El twit de la cuenta oficial del Gobierno de Córdoba argumentó que la suspensión de los planes se produce por el aislamiento decretado de manera nacional. Las personas no pueden asistir a sus lugares de trabajo. Lo mismo argumenta la resolución emitida por la Ministra de Promoción del Empleo y de la Economía Familiar, que determinó: «Artículo 1°.- DISPÓNESE la suspensión de los Programas de Empleo PPP, PIP, POR MI y PILA, en ejecución en el ámbito de este Ministerio de Promoción del Empleo y de la Economía Familiar, desde el 1 de abril de 2020, y por el plazo de tres (3) meses y/o hasta que las prácticas de entrenamiento en ambiente trabajo se puedan realizar sin riesgo para la salud de los beneficiarios. Durante el período que dure la suspensión de los programas señalados los beneficiarios de éstos, no percibirán la asignación estímulo correspondiente.»

Sin embargo, en marzo cuando se decretó el aislamiento obligatorio enviaron vía Whatsapp un mensaje en el que pedían que los beneficiarios/as no asistan de manera presencial al trabajo, pero que acuerden con las empresas tareas para realizar desde el hogar. Quienes se desempeñan en centros de salud siguieron asistiendo, y quienes no realizaron trabajos desde sus casas.

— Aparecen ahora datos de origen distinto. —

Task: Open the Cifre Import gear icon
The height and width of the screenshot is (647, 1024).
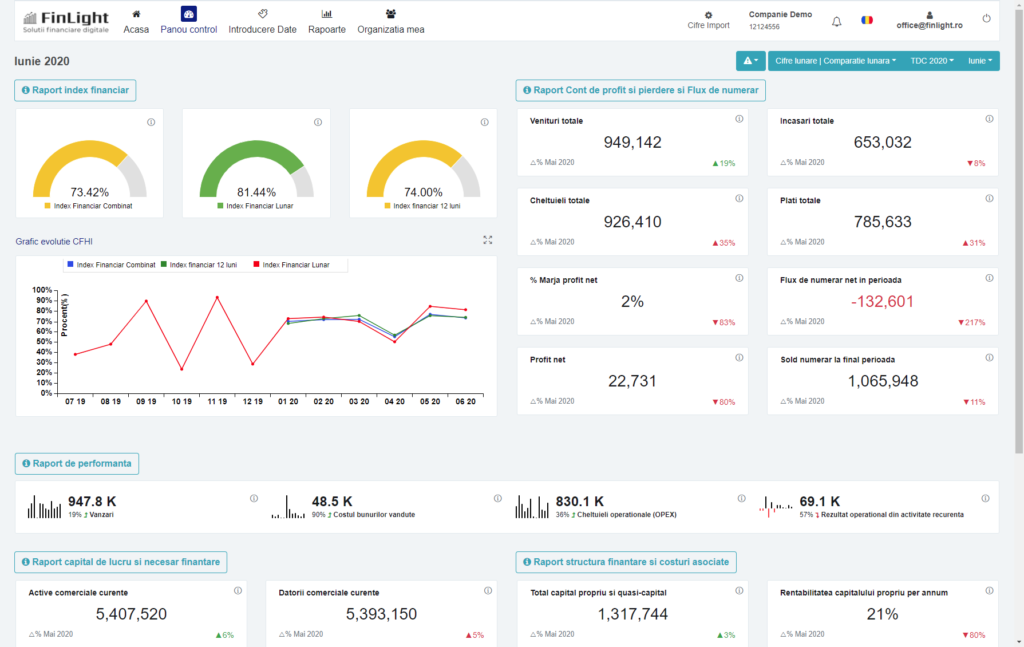Action: point(707,17)
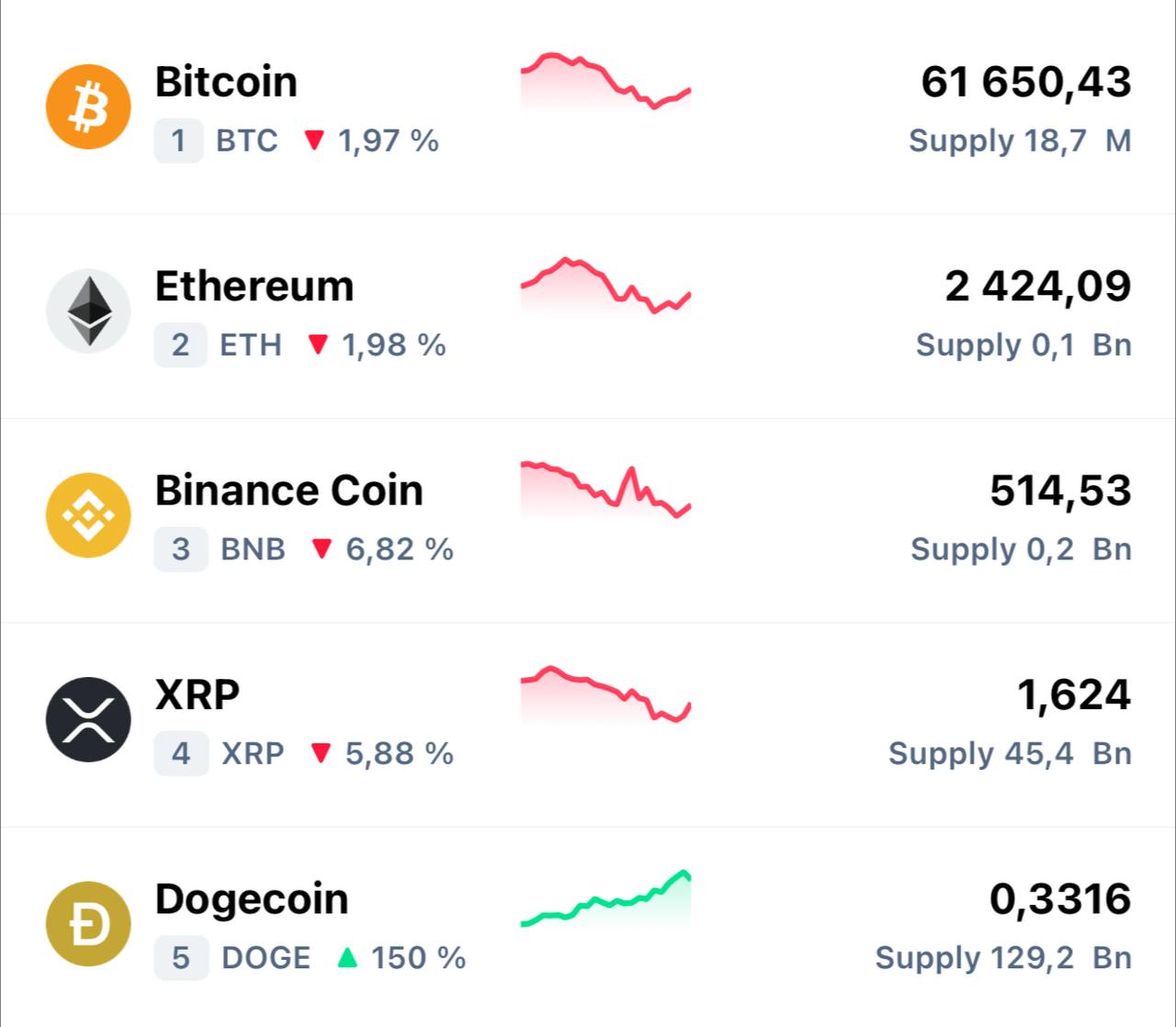The image size is (1176, 1027).
Task: Select the Ethereum name label
Action: click(x=254, y=286)
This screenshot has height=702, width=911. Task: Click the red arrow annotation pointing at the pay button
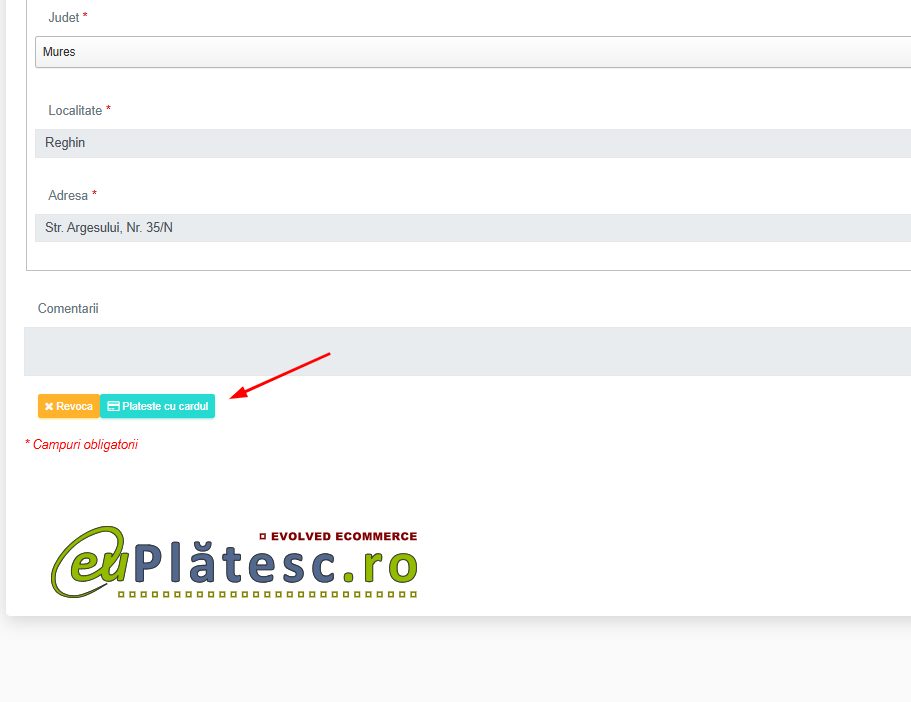280,375
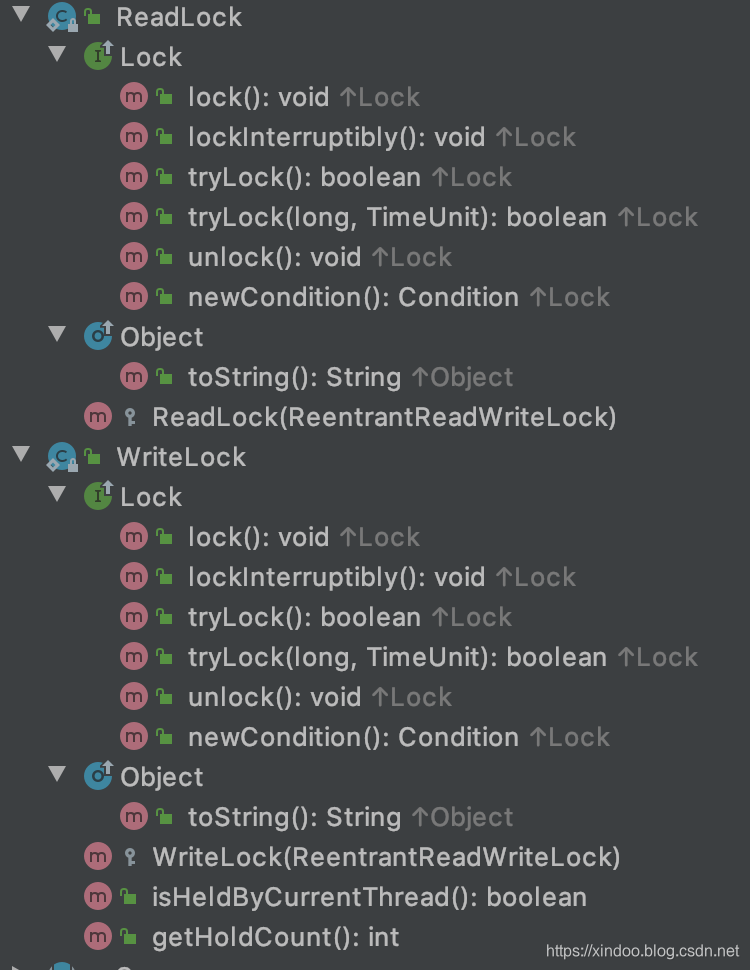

Gabriela y su hermana son comunicadoras sociales, acordaron con el medio en que prestaron servicios realizar la carga de noticias a la página web de la empresa para cumplir con el pedido del Gobierno y con las horas pautadas. Así lo hicieron hasta este miércoles, cuando recibieron, también el mensaje: “Min de Empleo informa: se suspende el PIP y la asignación estimulo hasta el reinicio de las practicas detenidas por el aislamiento. Gobierno Cba”. Sin acentos y con palabras abreviadas, el escueto texto contradecía el que les habilitó el trabajo desde el hogar. Ellas cobran $9500 mensuales, el plan al que accedieron ofreció salarios de $7.500 mensuales y un extra de $2000 para quienes se siguieran capacitando. Desde que iniciaron la carrera universitaria las hermanas comunicadoras recibieron la Beca Socioeconómica que brinda la Universidad Nacional de Río Cuarto. Cuando salieron beneficiadas con el Plan PIP dieron de baja la beca. Ahora se quedaron sin nada.

“El próxima lunes 20 se realizará el pago correspondiente a las prestaciones de entrenamiento del mes de marzo. Pero durante el período que dure la suspensión, los beneficiarios de dichos programas no percibirán la asignación estímulo correspondiente prevista en función de la imposibilidad de realizar las prácticas formativas y el entrenamiento laboral correspondiente”, anunciaron desde el estado provincial.

Ante el aislamiento, las redes de contención

Después de que la suspensión de los planes se difundiera en las noticias, de boca en boca se creó un grupo de wasap que reunió en menos de 24 horas a más de 50 personas, que en Río Cuarto esperan que la medida de marcha atrás.
No se puede salir a las calles. Nadie puede reclamar en el Centro Cívico, pero cuando la necesidad es grande la creatividad encuentra las grietas que permiten el abrazo, aunque sea mediado por la tecnología. Vanina se abrazó al grupo de auto convocados de Río Cuarto. Desde allí se reenvían la información que van consiguiendo, la que desde el estado no pudieron brindarles, nadie se explica por qué. Ella es secretaria en un Instituto de Rehabilitación, a donde cumple las 4 horas diarias de lunes a viernes por los 5 mil del Plan Por Mi. Además, preparaba viandas de comida pero con la cuarentena todo se dificultó. Paga un alquiler de $5000 y no se explica cómo, en medio del aislamiento por la pandemia va a salir a entregar un currículum o vender los alimentos preparados.

Gabriela, Yanina, Vanina y Yamila trabajaron hasta esta semana sin saber que nadie iba a pagar por esto. Quienes accedieron a los Planes de asistencia claramente no son personas que tienen la capacidad de conseguir una mejor opción, son sueldos por debajo de la línea de pobreza e ilegales según el índice de salarios mínimos que rige para la nación. Sin embargo, para muchas es la única herramienta económica que tienen para subsistir. En medio de una situación históricamente extraordinaria, en la que les más vulnerables simplemente se vuelven más vulnerables: ¿No quedaba otro hilo para cortar?